** Begin Document extract **

6 Prince: Controversy

It’s a long way to the end if I want to jack you off. Year four of my approximately thirty year crusade to revisit and document each Prince album annually. I’ve so far found that His first two albums, unfortunately, really don’t stand up to modern scrutiny, but his third album ‘Dirty Mind‘ was as demonstrative a mark of His genius and as revelatory an LP in 2020 as it was in 1980. That album reached #7 on the year end chart and, fair warnings, we’re going to see a fair few of his following albums do the same, as that masterpiece officially kicked off one of the greatest run of albums any artist has done, ever.

While ‘Dirty Mind’ is much lauded over and intensely debated to this day, and His fifth album frequently joins it on lists of greatest albums ever (as does His sixth. And His seventh. And His eighth. And His ninth. And occasionally His tenth. Probably not His eleventh though), His follow up and fourth album ‘Controversy’ doesn’t get anywhere near the same attention. It seems to be looked upon as merely a transitional point between Prince really nailing down the style and the look on ‘Dirty Mind’ and then later finding the right mix of invariables to make him the biggest star in the world.

And… you can kinda understand that perspective. ‘Controversy’ isn’t even close to being as revolutionary and as era-defining as ‘Dirty Mind’ – akin to criticising Einstein after his follow up theory to E=MC2 didn’t revolutionise theoretical physics – and it is basically a reworking of the ideas and themes of ‘Dirty Mind’ into a slightly more commercially viable package. It was released five days after the infamous booed off Stones support performance that I mentioned in my ‘Dirty Mind’ review (Prince still managed to perform Jack U Off during the aborted five song set), and recorded in Prince’s home studio and two studios in Los Angeles. It’s often considered the least essential and (eek!) most disposable of His first ten albums. The sound is astonishingly polished, and it’s perhaps the greatest production job on any of His albums so far, but it perhaps lacks the true freedom of expression of those budget home studio ‘Dirty Mind’ recordings. It’s essentially a solo album, and although Jack U Off was the first time a song performed by a band was included on any of His albums, it did not emerge out of a jam session. Instead, as keyboardist Dr Fink explained, each musician was presented with the song already conceived and Prince taught each member how to perform it live. Also, it’s hard to get past the idea that the intentions of the record are somewhat mercenary, that ‘Controversy’ was designed to capitalise on the increased interest brought by ‘Dirty Mind’ and craft an album that would appeal to a larger audience.

** End Document extract **
** Begin Material supplied **

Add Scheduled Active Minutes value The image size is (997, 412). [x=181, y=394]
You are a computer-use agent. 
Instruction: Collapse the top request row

** End Material supplied **
** Begin Material supplied **

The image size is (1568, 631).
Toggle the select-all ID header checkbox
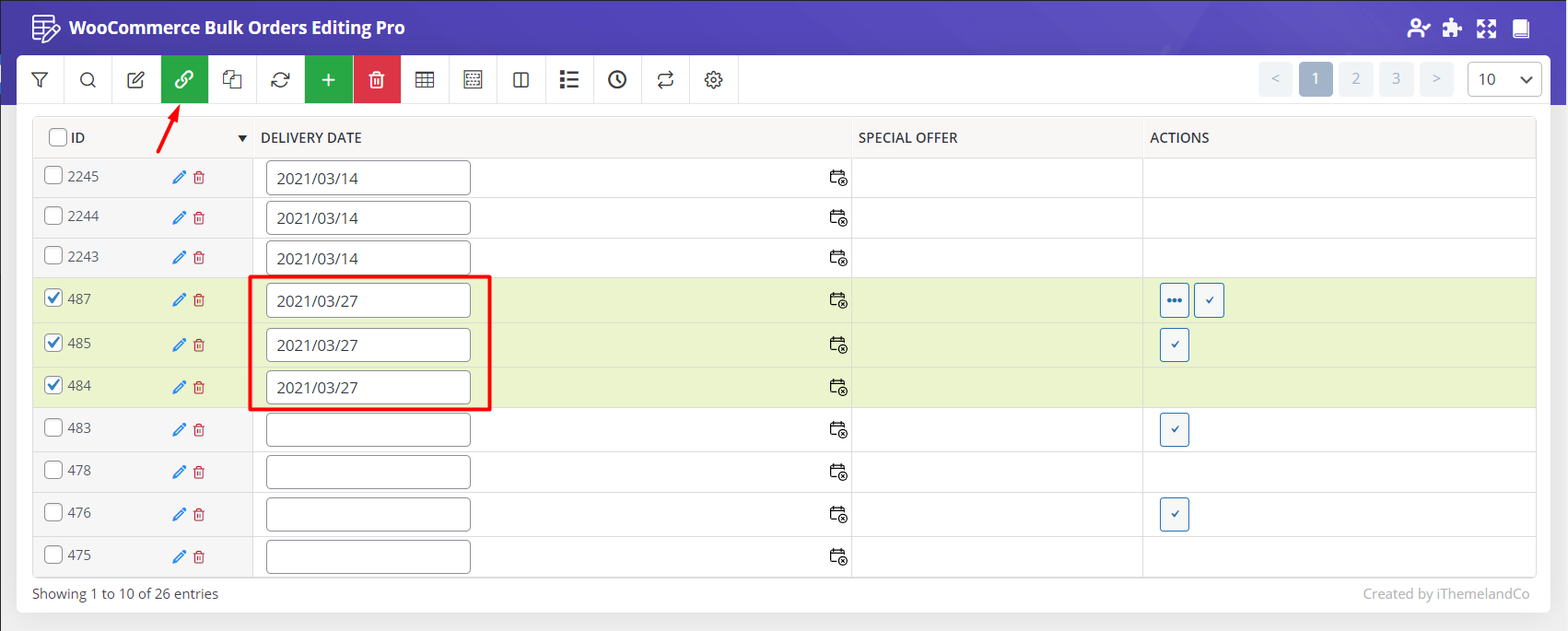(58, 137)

** End Material supplied **

*Exercise*.
Using the review of Prince's 'Controversy' above, answer each question below.
1. What position did 'Dirty Mind' reach on the year end chart?
2. How many days after the Stones support performance was 'Controversy' released?
3. Which keyboardist explained how each musician learned Jack U Off?

*Task solution*.
1. #7
2. Five days
3. Dr Fink